Eine junge Frau lebt mit ihrem Mann und ihren beiden Kindern in einem Haus in Mexiko City und schreibt an einem Roman. Sie verlässt das Haus nicht, sie kann es aber auch nicht richtig bewohnen. So beginnt sie zu erzählen. Von ihrem Mann, von ihren Kindern, von ihrer Vergangenheit. Wie sie als junge Lektorin in New York verzweifelt versucht hat, den Verleger davon zu überzeugen, das Werk von Gilberto Owen zu publizieren, diesem obskuren mexikanischen Dichter, der in den 20er-Jahren in Harlem lebte und mit Federico Garcia Lorca befreundet war. Seine geisterhafte Gegenwart hat sie verfolgt und verfolgt sie immer noch Sie erzählt und schreibt, und dabei gerät ihr Leben aus der Bahn, und in ihr Schreiben wächst eine andere Erzählstimme, die von Owen. Nun ist er es, der sein Leben Revue passieren lässt, komisch und melancholisch, auch er wird verfolgt von einer geisterhaften Erscheinung, einer jungen Frau. Das eine Leben erscheint im anderen wie in einem Zerrspiegel, und doch ist es ein Fluss, eine Stimme, die von Liebe und Verlust erzählt und erkundet, wer wir sind. Sprachmächtig und von einer schwebenden Leichtigkeit ist dieses Debüt, klug, witzig und voller literarischer Anspielungen. Wer den Sound von Valeria Luiselli einmal im Ohr hat, wird schwer davon loskommen.

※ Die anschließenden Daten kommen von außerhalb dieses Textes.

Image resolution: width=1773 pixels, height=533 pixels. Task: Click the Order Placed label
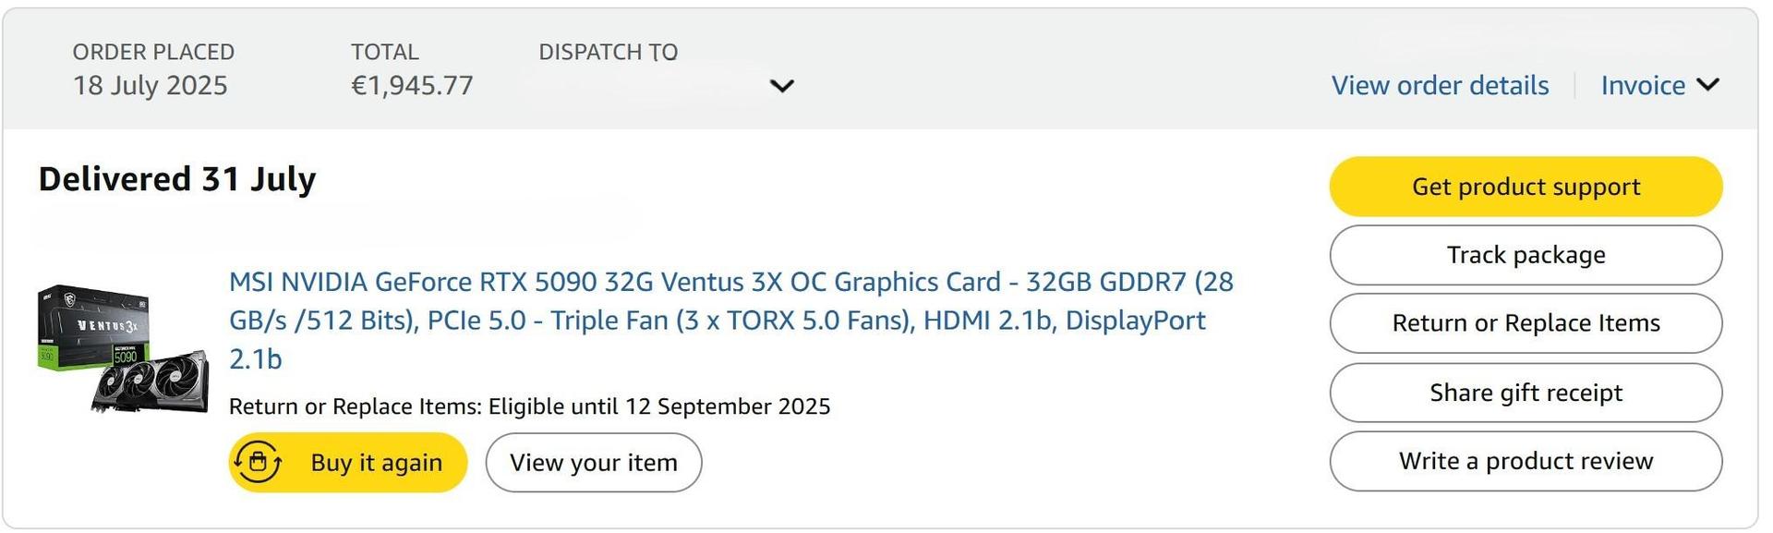coord(153,52)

Perlentaucher-Notiz zur F.A.Z.-Rezension
Wie auf Wolken fühlt sich Florian Borchmeyer mit diesem Debütroman von Valeria Luiselli. Schwerelos erscheint dem Rezensenten Luisellis Geschichte gegen das literarische Vergessen, die den fast vergessenen mexikanischen Dichter Gilberto Owen wieder zum Leben erweckt und diese innerliterarische Fiktion nach Art Bolaños, wie Borchmeyer erklärt, ziemlich weit treibt. So weit, dass der Rezensent, aber auch die ihre Bohème-Zeit in New York rekapitulierende Erzählerin am Ende nicht mehr wissen, wer hier eigentlich erzählt und wer fiktiv ist und wer nicht. Die in dem laut Borchmeyer eher schweigsamen Roman angelegte Reflexion des Schreibens a la Pitol erreicht den Leser zum Glück ohne die übliche postmoderne arrogante Autorenreflexivität und, so Borchmeyer sichtlich erleichtert, eher getragen von der Idee, sich einer Andersheit zu öffnen, die schwerelos macht.